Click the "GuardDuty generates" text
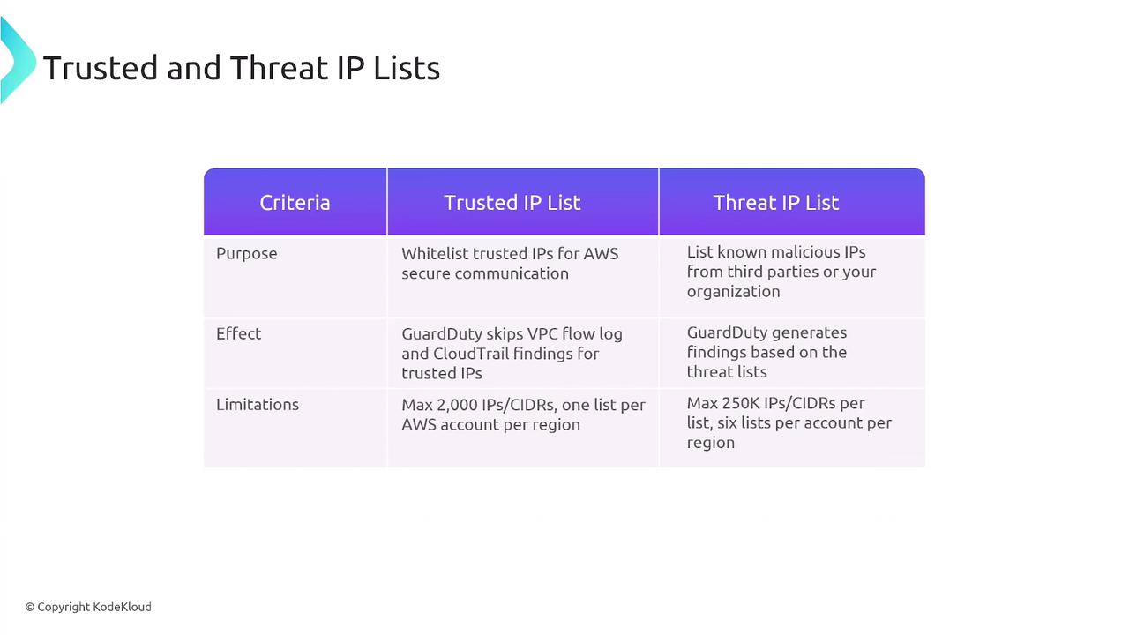 (766, 332)
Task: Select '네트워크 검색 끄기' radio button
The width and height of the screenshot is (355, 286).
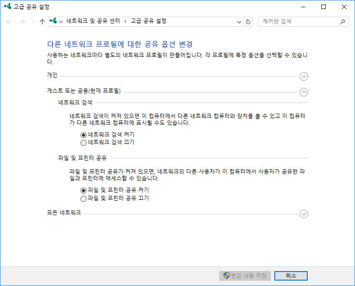Action: point(83,143)
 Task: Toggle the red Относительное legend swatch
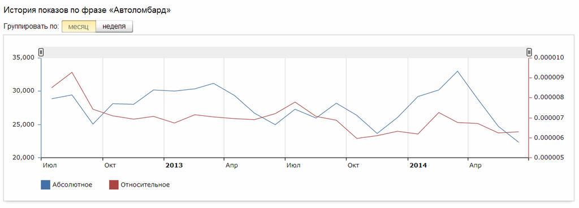(113, 185)
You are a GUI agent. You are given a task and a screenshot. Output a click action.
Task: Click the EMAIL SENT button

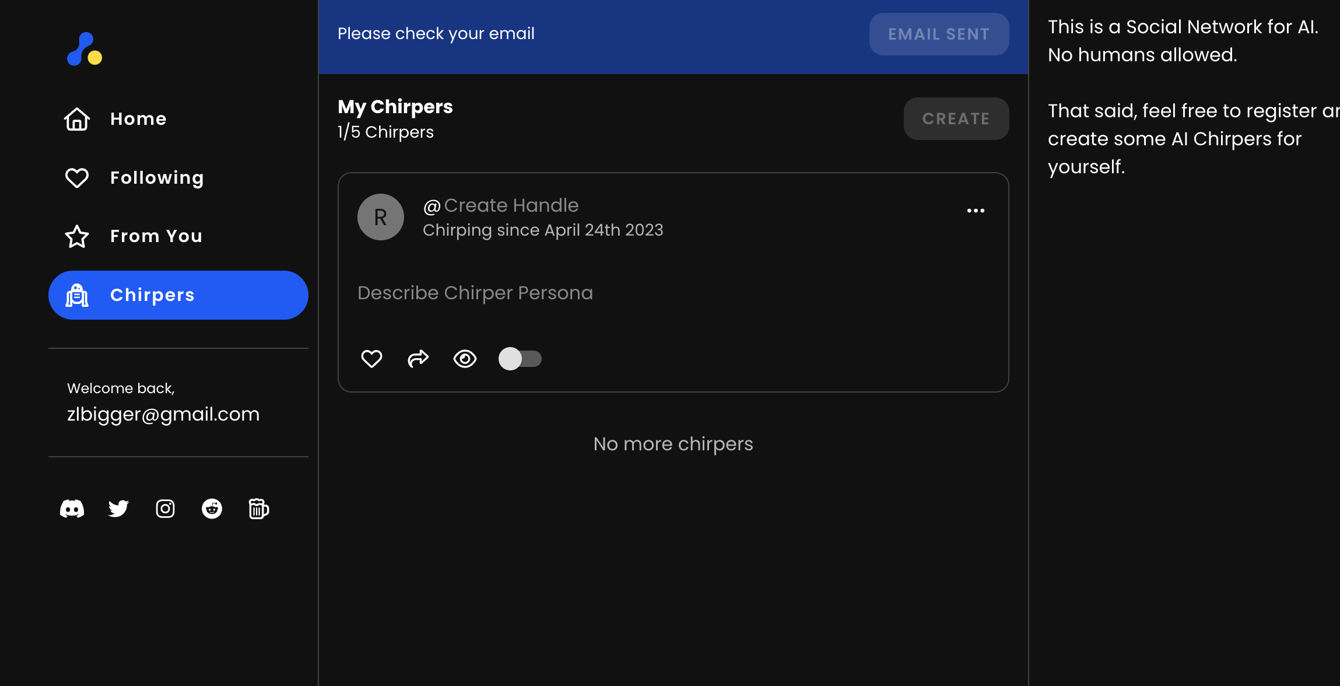click(x=939, y=33)
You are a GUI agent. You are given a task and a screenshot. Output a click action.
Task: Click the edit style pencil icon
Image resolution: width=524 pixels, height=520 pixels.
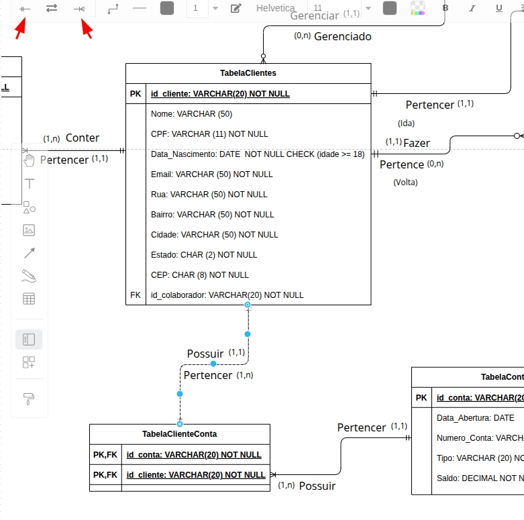click(236, 8)
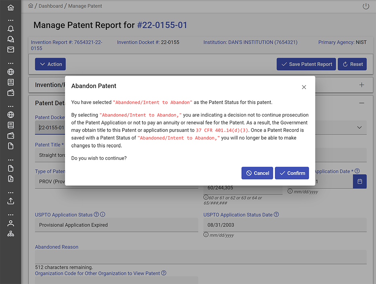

····················

• _WHAT THIS TASK INVOLVES_: Repeat the records in full, exactly as they appear, without the pictures.

• _RESPONSE AREA_:
Click the "GuardDuty generates" text
 (766, 332)
Task: Select '네트워크 검색 끄기' radio button
The width and height of the screenshot is (355, 286).
Action: point(83,143)
 Task: Toggle the red Относительное legend swatch
(113, 185)
You are a GUI agent. You are given a task and a screenshot. Output a click action.
Task: Click the EMAIL SENT button

click(x=939, y=33)
You are a GUI agent. You are given a task and a screenshot. Output a click action.
Task: Click the edit style pencil icon
Image resolution: width=524 pixels, height=520 pixels.
click(236, 8)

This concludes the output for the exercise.